[Corpora-List] FSs

Dr Hatch drhatch at bitsyu.net
Sat Apr 9 20:14:05 UTC 2005


Dear John Mckenny

I'm afraid I didn't get time to take part in your "estimate(s) of
prefabrication" exercise. Though I did show the text to my trainee teachers.
I shall forward their comments in due course.

I am, however, very interested in FSs. In fact I'm currently writing on such
matters.

For now I do have some queries for you and CORPORA at HD.UIB.NO 'community'.

First, I'm unsure how to reference your (Mckenny's) remarks on line within a
publication.

Secondly, can you post the full ref. re Wray, 2002:9. [If it is a paper, I'd
be grateful for a copy.]

Thirdly, does anyone out there know of a similar online 'community'
addressing cultural linguistics and/or discourse analysis?


I currently need only access to corpora plus a simple search engine, for
looking for FSs, in fact I ­ and my teachers/students ­have been finding
them in the 'authentic' classroom texts we use for advanced English
teaching.

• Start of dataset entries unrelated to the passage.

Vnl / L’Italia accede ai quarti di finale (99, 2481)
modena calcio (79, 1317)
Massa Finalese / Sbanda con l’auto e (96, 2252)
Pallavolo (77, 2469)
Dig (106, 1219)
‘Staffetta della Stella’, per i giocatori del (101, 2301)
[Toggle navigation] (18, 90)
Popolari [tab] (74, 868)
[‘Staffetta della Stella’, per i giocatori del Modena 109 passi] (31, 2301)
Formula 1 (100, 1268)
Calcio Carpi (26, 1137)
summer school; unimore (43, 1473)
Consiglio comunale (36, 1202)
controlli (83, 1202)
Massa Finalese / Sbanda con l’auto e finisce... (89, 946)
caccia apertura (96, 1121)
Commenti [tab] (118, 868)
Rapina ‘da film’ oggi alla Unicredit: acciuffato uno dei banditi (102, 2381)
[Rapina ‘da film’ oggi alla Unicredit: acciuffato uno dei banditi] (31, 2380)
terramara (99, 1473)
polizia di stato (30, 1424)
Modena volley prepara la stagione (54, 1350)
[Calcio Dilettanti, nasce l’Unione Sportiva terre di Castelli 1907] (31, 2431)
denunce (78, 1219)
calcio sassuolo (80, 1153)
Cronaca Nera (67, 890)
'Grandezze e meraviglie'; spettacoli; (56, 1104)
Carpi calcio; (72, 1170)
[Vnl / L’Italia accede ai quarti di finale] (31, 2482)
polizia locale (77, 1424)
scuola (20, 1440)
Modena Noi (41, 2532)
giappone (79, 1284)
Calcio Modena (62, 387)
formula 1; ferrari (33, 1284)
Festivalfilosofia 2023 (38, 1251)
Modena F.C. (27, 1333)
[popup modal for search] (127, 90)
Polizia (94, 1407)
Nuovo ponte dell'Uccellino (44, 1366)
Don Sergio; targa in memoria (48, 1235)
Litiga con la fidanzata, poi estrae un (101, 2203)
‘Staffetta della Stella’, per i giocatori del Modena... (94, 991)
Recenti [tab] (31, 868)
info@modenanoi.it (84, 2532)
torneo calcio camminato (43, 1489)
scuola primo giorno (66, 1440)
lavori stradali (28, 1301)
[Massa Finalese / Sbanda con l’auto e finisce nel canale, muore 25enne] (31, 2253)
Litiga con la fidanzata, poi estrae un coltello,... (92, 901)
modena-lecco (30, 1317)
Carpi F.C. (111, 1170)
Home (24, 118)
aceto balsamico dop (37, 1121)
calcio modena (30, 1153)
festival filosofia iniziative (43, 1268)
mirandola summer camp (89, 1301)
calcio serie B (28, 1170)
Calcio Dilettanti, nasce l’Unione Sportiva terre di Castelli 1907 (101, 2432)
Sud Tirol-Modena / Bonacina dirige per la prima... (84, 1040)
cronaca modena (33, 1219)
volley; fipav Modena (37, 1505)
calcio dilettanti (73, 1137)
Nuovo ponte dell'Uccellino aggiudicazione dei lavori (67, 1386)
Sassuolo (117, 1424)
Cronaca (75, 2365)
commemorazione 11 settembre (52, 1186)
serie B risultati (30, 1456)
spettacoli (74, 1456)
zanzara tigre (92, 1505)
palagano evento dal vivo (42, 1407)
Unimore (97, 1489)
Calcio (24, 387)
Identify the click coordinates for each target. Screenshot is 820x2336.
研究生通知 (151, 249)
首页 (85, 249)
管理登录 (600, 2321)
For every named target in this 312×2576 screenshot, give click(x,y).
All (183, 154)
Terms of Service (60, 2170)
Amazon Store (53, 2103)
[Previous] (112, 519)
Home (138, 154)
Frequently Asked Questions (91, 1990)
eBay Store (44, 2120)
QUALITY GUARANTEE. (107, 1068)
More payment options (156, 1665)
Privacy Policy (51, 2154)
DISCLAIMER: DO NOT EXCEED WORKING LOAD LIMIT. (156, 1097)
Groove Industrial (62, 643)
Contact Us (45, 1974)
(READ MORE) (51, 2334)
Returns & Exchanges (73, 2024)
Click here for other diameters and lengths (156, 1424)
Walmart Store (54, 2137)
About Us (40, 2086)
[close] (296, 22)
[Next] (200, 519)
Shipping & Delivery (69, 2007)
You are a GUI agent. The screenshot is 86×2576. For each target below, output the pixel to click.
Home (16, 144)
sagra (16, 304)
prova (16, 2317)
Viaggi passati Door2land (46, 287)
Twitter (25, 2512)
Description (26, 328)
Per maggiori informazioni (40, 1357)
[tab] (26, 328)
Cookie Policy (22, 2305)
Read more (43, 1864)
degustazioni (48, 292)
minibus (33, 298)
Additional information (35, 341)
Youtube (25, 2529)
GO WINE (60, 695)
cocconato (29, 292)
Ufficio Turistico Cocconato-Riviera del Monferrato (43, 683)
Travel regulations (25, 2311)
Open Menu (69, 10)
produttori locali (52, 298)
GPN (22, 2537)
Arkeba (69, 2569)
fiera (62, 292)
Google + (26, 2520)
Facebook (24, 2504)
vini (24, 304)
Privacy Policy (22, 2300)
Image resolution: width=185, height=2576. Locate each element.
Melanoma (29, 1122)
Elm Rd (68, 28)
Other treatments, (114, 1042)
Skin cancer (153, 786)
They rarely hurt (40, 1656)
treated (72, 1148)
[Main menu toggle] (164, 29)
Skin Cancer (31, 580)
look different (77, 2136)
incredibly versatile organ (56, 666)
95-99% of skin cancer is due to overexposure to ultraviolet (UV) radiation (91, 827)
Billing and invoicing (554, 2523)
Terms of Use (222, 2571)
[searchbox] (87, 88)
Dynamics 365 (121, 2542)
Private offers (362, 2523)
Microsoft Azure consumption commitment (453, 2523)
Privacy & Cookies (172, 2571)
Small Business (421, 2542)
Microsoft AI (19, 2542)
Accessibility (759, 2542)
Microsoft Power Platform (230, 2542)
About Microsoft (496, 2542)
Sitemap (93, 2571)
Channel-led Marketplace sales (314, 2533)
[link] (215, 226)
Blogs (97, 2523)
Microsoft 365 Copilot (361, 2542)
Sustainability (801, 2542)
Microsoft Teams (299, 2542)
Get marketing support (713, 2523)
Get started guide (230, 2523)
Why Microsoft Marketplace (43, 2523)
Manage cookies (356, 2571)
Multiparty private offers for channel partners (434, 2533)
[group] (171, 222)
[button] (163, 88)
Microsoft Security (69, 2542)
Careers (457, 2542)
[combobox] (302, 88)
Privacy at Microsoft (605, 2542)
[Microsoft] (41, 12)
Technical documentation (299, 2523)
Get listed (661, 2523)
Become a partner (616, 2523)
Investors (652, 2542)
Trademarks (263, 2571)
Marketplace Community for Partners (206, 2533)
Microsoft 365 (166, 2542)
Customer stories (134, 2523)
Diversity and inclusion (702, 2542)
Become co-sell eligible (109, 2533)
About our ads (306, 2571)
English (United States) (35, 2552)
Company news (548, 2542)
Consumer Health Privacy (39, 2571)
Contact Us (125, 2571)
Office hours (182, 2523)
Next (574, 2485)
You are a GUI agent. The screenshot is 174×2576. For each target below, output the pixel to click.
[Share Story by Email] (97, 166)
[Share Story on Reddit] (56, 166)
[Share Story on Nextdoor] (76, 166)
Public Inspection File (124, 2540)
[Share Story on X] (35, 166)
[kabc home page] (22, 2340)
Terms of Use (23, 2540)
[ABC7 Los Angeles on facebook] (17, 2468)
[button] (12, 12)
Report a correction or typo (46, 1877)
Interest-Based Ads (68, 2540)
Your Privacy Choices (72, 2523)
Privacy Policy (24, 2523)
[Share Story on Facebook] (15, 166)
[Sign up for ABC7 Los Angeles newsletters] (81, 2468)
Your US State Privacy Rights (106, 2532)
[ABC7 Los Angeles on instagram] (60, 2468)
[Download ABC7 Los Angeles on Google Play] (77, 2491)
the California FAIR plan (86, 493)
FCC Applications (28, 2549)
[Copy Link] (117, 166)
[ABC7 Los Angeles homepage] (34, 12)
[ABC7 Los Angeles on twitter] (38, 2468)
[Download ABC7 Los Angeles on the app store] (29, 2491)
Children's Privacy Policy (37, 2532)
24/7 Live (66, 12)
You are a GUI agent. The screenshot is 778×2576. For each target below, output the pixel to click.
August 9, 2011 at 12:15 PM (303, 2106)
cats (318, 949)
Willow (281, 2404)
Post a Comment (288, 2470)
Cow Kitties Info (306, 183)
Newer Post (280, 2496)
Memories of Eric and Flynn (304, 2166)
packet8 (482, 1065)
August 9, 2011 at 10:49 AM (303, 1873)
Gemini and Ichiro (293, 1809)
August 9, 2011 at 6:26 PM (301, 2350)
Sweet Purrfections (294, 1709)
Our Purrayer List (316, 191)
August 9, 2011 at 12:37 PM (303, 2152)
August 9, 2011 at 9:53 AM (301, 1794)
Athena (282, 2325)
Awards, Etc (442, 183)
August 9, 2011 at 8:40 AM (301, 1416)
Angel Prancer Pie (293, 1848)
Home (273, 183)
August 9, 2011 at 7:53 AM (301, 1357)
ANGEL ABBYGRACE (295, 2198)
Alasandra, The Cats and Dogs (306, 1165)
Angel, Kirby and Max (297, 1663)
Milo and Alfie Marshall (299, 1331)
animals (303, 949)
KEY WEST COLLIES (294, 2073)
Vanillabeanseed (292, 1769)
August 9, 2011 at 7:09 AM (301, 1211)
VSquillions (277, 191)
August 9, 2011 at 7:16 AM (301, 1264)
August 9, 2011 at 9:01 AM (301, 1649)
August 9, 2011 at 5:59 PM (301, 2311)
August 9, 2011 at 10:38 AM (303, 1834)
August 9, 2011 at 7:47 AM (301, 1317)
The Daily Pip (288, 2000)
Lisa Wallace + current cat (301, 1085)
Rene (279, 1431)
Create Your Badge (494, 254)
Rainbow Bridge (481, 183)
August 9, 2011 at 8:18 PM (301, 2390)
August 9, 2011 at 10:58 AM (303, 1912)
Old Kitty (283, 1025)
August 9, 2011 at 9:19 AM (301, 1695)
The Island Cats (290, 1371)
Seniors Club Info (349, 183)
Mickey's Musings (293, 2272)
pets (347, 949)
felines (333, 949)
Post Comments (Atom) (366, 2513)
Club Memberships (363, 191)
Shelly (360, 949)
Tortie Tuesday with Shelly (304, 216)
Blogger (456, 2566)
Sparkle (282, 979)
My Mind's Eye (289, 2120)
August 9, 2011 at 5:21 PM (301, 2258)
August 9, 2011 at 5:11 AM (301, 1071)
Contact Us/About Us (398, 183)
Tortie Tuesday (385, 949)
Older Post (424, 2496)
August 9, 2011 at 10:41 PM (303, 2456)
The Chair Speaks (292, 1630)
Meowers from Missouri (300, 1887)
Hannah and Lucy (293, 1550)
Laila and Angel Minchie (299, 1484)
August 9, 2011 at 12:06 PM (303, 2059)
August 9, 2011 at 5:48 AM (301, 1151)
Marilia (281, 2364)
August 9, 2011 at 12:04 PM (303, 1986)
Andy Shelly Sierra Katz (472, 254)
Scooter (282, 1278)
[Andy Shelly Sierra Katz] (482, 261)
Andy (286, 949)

A recent news text, of around 300 words, yilded well over a dozen
FSs. 

For ELT purposes the interesting angle seems to be the semantic opacity of
such phrases - as in phrasal verbs - which obviously stems from their
prefabrication.

One of the earliest publications I know of that addressed this issue is:

Pawley, A & Syder, FH, 1983 "Two puzzles for linguistic theory: nativelike
selection and nativelike fluency", in Richards, JC & Schmidt, RW, Language
and Communication, CUP.

To me, Pawley & Syder failed to adequately address the problems caused for
grammar teaching in TESL/TEFL, by the phenomenon. But then ...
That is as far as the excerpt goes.